The management discussion and analysis portion of the audit called the fund balance increase significant and indicated the city's financial status is improving.
"However, the fund balance only slightly increased," according to the analysis. "For the city and WMU, problems exist for the general day-to-day operating revenues and expenses, exclusive of all other funds, revenues, grants, etc. For both the city and WMU, revenue is not keeping up with expenses."
The analysis also notes construction of WMU's new wastewater treatment plant, its $55 million consent decree with the U.S. Environmental Protection Agency, and the need for more water supply.
"WMU faces a host of issues that need to be addressed," the analysis says.
Among the major projects that were started or completed in the 2007 fiscal year were the $93,000 Denny Avenue Curb and Gutter Project, numerous paving projects and more than $68,000 of improvements to City Hall buildings for the city's police, fire-EMS and public works departments. The North Main Storm Sewer Improvement Project was completed in fiscal year 2008.

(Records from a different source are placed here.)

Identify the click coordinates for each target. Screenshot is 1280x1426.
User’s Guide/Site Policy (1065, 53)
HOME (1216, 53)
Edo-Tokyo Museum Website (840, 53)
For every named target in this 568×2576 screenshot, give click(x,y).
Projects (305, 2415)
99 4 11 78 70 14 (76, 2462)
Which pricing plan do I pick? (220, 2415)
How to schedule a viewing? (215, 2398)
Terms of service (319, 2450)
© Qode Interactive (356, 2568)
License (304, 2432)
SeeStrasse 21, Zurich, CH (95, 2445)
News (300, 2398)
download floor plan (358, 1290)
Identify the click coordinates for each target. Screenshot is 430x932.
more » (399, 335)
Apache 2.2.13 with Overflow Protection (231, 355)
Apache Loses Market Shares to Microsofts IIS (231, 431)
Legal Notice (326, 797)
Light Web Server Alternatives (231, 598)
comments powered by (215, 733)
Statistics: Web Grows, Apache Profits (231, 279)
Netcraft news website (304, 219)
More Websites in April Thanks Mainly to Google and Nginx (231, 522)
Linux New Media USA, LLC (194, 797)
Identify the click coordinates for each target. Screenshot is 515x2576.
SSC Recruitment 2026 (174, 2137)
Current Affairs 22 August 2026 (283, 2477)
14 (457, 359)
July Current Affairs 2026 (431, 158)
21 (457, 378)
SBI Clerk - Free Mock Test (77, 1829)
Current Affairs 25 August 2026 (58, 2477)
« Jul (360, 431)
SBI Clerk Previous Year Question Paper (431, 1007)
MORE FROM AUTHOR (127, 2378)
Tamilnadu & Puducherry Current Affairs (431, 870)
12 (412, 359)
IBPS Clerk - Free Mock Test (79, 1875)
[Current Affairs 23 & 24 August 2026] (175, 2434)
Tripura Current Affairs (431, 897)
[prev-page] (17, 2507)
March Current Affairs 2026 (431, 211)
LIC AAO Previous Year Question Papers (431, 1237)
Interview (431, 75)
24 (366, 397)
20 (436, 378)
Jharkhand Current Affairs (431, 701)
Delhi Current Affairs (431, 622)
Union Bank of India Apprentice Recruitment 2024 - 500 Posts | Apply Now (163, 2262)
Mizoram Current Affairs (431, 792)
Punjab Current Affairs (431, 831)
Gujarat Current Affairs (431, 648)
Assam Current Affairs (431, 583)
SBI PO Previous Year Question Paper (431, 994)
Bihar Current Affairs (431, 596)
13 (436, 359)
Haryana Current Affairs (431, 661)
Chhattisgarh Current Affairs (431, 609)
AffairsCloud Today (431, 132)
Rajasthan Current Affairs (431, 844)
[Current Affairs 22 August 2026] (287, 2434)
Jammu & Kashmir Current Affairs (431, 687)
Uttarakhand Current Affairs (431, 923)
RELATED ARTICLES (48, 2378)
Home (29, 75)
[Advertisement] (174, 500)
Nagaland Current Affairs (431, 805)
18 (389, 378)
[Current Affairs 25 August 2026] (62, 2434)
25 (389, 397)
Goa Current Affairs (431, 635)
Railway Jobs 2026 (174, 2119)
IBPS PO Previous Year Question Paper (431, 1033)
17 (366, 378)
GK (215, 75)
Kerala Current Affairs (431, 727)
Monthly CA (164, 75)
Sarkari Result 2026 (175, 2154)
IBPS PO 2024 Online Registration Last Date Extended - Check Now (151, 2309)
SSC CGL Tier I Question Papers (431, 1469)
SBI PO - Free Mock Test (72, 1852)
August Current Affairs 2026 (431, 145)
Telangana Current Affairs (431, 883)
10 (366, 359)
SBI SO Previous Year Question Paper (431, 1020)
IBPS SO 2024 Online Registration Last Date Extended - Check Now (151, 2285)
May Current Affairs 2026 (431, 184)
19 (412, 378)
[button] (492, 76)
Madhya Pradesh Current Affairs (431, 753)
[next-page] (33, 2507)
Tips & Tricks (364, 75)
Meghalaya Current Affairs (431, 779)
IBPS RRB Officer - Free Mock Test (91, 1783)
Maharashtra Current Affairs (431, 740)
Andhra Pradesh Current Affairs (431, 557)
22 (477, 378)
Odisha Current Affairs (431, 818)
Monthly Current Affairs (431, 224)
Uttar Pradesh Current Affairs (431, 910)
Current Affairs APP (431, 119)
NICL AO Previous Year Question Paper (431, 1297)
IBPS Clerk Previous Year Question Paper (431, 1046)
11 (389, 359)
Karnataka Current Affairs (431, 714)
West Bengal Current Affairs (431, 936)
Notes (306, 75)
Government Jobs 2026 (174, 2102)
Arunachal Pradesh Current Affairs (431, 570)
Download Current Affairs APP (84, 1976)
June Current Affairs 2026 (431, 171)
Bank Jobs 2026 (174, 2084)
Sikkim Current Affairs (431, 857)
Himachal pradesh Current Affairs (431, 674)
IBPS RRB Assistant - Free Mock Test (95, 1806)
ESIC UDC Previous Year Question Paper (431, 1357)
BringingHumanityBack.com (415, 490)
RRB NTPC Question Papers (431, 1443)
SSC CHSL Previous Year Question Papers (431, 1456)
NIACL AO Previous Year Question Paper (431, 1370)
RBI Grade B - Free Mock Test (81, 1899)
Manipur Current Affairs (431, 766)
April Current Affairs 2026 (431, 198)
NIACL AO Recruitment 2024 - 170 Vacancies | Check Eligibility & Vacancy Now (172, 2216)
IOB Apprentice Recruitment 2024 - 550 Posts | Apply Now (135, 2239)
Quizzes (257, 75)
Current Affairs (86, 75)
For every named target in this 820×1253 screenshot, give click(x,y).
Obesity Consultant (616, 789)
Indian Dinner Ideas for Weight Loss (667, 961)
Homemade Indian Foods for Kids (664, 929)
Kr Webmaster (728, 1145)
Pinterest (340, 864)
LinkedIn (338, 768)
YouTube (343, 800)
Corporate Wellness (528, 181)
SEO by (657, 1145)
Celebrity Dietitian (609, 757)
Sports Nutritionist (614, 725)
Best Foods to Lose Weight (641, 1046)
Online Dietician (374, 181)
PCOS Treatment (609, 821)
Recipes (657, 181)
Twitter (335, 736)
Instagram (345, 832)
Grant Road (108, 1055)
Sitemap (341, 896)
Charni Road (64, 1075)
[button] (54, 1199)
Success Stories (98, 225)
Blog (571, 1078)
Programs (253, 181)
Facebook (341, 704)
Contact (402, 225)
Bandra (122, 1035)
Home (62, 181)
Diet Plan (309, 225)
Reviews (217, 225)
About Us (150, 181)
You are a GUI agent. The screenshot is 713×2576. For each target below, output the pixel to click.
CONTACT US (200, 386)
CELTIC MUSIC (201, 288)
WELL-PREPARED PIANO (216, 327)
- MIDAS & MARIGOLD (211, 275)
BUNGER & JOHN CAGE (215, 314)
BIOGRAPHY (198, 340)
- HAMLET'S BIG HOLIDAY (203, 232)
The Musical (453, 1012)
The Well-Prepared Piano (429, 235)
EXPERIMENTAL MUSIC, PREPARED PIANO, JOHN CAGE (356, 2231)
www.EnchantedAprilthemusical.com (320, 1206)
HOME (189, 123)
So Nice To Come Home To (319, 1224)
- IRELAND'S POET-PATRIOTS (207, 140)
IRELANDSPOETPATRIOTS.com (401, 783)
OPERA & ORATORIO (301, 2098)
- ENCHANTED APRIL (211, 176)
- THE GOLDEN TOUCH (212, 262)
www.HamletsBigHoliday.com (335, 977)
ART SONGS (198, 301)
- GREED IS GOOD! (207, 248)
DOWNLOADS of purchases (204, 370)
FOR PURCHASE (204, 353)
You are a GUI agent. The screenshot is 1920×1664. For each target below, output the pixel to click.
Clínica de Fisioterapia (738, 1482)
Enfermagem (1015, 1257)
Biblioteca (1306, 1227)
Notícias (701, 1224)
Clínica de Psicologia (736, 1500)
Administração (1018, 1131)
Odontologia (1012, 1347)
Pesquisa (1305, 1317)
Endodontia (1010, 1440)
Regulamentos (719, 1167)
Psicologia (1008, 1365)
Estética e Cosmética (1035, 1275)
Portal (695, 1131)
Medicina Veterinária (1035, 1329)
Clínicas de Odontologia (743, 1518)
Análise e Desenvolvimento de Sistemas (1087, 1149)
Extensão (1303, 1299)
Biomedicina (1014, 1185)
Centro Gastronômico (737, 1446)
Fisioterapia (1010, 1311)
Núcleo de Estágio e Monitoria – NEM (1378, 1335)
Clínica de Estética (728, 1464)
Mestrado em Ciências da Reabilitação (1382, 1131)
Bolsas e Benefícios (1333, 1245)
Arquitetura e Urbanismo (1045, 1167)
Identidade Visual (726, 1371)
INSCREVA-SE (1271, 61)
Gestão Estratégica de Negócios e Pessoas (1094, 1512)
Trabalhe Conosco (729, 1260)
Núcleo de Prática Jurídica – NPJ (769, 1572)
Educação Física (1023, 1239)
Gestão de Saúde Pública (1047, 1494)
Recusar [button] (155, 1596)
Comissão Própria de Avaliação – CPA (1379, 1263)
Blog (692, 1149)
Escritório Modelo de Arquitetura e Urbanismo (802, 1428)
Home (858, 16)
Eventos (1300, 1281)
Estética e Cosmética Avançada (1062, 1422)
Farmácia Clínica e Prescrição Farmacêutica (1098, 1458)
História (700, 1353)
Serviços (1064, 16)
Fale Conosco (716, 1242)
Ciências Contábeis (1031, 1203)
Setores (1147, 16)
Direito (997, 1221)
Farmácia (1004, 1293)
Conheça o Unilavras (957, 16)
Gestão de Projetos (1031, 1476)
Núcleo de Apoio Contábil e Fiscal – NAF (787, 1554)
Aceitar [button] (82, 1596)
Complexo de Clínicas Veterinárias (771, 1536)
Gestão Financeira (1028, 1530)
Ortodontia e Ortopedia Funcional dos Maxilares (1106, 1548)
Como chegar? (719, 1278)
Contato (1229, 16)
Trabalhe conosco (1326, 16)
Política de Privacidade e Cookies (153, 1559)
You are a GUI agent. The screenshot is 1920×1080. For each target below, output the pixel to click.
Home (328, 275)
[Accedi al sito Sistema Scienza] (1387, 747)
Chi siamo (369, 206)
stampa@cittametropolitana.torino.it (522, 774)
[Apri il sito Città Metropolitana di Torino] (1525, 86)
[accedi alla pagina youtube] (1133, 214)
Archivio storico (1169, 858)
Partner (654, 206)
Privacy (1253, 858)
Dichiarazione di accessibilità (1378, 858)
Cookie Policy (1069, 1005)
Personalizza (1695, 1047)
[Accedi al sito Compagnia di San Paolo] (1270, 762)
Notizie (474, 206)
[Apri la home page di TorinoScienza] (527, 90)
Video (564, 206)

The audit also identifies several upcoming projects, including the pool project at College Park Gym and drainage projects in Fort Estill Subdivision, on Boone and Belmont avenues and on Short Street.
Only one finding was included in the audit, suggesting that no one on staff has sufficient knowledge to meet generally accepted accounting principals in financial reporting. But city officials responded that they plan to take corrective action.
After the meeting, Mayor Ed Burtner said the audit demonstrates the professionalism of city staff and their ability to accurately account for the city's finances.
"I think we have a clear picture of where we stand - It's exactly where we knew the city to be when talked about budget issues during this past year," he said. "We have some challenges, we have some issues and difficulties that we have to confront, but for the most part the city is in fairly good shape."